Full of good and bad, because that's life, and I'm living it.
Everyday has the potential to be good or bad...It's what I make of it...
Some days the bad seems like it is overwhelming...oh but the good is sooo good.
When I am weak, that's when He is strong. He comes to me, reminding me again.
He reminds me....
That I have two wonderful parents and because of all they are going through I know without a doubt what each day that I have them means...
I have a job that I love and allows me the flexibility to be sitting here at this time of the day in my gown AND allows me to be off every day to take care of any issues that arise...
My family live in this house and love in this house...this is our HOME...our refuge...the place I long to be when the day is done...
I am in good health, even with my fat rolls and stiff neck...I am blessed
God has blessed us financially, allowing us to pay our bills and still enjoy life and pour back in to His work!
Even though I am still coughing I am sooooo much better than I was, and I know *this too shall pass* because I have visited the Great Physician with my ailment!
And someday when the time is right I'll be able to teach nursing, which is my desire. I'll have the time to finish up my education. But God has me where I can do something I enjoy and take care of my family. Not many people can say that...
AND.....in two weeks I'll be at Disney with my family!!! wooohooo yippeeee!!!!!
You see for each problem, there is a blessing...
Sometimes my vision gets clouded by situations, and then He comes...
"I'll never leave you, nor forsake you"
"I'll shelter you under My wings"
"I am the Way, the Truth, and the Light"
"I'll restore your soul"
"I am your salvation, whom shall you fear?"

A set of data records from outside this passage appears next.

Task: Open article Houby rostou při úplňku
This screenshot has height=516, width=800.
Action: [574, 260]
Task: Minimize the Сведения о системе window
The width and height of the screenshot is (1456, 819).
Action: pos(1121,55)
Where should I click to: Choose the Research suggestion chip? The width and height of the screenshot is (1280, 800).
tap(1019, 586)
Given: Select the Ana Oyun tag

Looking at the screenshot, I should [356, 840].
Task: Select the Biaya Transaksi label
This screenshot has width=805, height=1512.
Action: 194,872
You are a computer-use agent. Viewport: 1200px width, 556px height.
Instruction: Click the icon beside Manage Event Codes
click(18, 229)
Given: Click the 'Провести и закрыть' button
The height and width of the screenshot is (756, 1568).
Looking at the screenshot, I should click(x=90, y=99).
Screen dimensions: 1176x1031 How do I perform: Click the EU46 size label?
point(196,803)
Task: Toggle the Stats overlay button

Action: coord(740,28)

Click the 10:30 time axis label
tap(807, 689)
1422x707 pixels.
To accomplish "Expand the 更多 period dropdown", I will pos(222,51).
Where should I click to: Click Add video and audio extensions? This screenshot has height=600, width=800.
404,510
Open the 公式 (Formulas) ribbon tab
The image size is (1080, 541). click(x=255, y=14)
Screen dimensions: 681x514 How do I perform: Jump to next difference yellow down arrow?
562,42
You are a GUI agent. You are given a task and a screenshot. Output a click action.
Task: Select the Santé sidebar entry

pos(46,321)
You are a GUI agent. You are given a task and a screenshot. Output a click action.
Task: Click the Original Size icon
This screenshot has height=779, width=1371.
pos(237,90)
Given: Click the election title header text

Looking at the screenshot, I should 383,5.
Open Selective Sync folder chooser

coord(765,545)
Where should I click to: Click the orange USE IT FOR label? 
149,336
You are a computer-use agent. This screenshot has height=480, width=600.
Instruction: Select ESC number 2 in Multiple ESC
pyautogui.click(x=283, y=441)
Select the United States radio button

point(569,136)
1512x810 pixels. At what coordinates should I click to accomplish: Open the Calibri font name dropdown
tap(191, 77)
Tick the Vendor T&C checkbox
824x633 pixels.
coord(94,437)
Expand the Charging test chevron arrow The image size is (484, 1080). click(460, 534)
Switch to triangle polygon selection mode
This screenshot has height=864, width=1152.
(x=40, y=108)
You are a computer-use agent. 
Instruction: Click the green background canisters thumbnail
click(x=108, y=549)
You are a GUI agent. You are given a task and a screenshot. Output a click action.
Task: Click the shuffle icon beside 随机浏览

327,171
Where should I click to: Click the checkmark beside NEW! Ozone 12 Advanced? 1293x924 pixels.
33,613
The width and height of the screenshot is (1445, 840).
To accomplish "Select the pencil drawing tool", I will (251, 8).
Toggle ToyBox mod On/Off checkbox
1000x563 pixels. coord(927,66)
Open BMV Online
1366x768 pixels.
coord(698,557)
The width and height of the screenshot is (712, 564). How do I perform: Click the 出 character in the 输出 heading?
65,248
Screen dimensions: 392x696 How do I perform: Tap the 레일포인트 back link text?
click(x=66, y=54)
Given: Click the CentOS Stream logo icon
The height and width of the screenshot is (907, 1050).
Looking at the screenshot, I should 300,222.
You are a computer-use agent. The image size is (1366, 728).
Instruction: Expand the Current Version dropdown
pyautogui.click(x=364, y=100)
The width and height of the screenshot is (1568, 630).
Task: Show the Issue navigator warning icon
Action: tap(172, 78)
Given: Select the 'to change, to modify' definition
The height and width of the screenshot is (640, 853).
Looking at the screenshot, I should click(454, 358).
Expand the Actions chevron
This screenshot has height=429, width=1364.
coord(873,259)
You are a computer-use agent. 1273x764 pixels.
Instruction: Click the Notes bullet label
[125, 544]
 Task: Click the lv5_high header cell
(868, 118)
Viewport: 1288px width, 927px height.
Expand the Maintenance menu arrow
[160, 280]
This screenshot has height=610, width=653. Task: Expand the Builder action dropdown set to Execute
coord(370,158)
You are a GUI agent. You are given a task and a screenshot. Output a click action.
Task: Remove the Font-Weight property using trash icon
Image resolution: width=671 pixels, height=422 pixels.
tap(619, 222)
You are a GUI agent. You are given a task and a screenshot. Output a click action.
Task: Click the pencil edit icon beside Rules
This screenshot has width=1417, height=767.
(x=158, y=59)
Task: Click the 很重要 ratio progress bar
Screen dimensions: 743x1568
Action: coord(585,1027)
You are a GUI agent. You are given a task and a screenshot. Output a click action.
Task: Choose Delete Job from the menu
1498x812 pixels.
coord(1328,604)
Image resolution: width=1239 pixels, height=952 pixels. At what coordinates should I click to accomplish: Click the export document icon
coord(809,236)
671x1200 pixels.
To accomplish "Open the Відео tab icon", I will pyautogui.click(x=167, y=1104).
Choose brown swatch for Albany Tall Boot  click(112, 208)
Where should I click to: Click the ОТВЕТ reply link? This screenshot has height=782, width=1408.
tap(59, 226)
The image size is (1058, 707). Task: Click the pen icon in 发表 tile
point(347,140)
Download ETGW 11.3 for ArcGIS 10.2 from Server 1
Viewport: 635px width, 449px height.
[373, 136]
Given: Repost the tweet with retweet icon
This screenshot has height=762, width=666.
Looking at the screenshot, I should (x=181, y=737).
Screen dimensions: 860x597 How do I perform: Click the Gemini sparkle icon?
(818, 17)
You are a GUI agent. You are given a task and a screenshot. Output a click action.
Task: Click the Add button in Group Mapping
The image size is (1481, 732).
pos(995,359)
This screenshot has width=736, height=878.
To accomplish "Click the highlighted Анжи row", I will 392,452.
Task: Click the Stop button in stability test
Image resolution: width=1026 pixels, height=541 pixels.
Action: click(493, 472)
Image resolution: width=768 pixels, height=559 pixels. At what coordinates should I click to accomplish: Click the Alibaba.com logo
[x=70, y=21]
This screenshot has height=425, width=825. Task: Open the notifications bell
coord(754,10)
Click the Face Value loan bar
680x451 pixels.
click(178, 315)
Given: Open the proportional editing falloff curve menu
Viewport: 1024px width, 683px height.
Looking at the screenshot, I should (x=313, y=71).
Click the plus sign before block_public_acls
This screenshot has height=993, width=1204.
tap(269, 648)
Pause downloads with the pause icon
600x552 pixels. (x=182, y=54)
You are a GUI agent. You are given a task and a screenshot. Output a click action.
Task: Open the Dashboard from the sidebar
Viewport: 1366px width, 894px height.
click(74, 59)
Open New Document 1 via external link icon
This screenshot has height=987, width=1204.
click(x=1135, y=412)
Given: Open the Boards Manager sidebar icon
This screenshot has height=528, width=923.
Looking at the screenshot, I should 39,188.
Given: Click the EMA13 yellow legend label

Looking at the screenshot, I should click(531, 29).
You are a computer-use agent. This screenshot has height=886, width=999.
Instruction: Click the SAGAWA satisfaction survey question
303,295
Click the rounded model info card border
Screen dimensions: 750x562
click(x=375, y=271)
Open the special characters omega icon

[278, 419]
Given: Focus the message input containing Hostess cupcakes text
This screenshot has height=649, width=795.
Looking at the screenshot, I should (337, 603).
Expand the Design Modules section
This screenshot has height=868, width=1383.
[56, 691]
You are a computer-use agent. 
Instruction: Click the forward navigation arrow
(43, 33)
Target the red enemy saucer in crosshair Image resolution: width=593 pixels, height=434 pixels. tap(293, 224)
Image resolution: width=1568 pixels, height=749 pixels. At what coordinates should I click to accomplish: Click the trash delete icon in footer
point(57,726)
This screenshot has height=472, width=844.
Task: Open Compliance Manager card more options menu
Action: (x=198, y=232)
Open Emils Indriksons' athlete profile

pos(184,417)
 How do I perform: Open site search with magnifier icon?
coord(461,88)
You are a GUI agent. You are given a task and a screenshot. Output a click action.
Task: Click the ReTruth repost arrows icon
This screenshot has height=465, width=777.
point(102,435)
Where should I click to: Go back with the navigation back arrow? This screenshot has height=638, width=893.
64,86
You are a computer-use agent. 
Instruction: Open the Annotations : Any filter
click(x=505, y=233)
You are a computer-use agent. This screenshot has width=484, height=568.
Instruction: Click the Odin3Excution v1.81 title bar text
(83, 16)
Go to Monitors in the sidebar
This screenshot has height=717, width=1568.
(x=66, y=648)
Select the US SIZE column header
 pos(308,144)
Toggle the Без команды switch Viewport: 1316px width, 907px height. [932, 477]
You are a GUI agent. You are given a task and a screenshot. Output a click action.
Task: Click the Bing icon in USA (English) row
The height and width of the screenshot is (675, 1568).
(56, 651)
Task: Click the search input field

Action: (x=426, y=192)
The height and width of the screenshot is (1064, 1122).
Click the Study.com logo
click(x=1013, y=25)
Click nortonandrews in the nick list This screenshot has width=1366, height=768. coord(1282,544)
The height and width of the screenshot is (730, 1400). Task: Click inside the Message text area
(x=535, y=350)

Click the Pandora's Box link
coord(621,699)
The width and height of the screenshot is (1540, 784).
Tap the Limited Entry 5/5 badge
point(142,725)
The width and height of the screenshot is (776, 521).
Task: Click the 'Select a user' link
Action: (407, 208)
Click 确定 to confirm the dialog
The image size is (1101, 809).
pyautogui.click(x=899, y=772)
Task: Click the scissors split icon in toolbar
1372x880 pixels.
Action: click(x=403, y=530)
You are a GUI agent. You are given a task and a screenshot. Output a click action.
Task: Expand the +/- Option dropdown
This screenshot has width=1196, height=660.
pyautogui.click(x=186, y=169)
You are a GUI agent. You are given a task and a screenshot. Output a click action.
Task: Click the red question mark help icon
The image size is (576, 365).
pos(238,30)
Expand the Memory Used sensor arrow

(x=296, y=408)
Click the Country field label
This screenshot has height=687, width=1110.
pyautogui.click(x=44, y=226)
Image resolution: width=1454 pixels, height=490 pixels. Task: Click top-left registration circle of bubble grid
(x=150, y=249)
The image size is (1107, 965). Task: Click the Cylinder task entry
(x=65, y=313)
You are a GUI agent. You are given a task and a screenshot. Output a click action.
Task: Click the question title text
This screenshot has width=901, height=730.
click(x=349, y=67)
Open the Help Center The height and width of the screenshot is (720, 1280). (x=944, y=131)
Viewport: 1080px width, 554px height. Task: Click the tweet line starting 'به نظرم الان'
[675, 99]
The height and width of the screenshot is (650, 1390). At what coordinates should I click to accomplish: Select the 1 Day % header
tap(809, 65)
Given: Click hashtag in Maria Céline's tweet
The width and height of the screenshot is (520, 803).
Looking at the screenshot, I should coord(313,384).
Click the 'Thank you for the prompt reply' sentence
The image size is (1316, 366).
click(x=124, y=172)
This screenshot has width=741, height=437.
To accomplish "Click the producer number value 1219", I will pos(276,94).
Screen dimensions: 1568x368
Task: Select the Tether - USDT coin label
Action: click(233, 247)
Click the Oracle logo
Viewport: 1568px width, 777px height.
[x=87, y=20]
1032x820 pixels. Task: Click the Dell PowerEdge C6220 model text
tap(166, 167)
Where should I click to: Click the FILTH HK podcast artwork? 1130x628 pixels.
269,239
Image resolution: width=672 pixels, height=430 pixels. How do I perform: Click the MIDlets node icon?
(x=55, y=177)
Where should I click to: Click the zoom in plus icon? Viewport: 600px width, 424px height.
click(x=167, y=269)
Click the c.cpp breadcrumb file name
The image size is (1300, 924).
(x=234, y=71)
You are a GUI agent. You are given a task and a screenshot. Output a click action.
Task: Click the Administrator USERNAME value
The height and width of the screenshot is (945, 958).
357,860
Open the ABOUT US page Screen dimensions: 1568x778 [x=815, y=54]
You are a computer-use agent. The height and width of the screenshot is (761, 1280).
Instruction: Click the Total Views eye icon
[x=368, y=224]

There is a song that I have been listening to over and over lately...the chorus says
I am a flower quickly fading
Here today and gone tomorrow
A wave tossed in the ocean
A vapor in the wind
Still You hear me when I'm calling
Lord, You catch me when I'm falling
And You've told me who I am
I am Yours, I am Yours.....
Oh God, Oh God....I am Yours today...all of me. Who I am that You even know my name, that You would come down to the earth as a man just so I could know You? Me, a whining petulant child, yet You love me.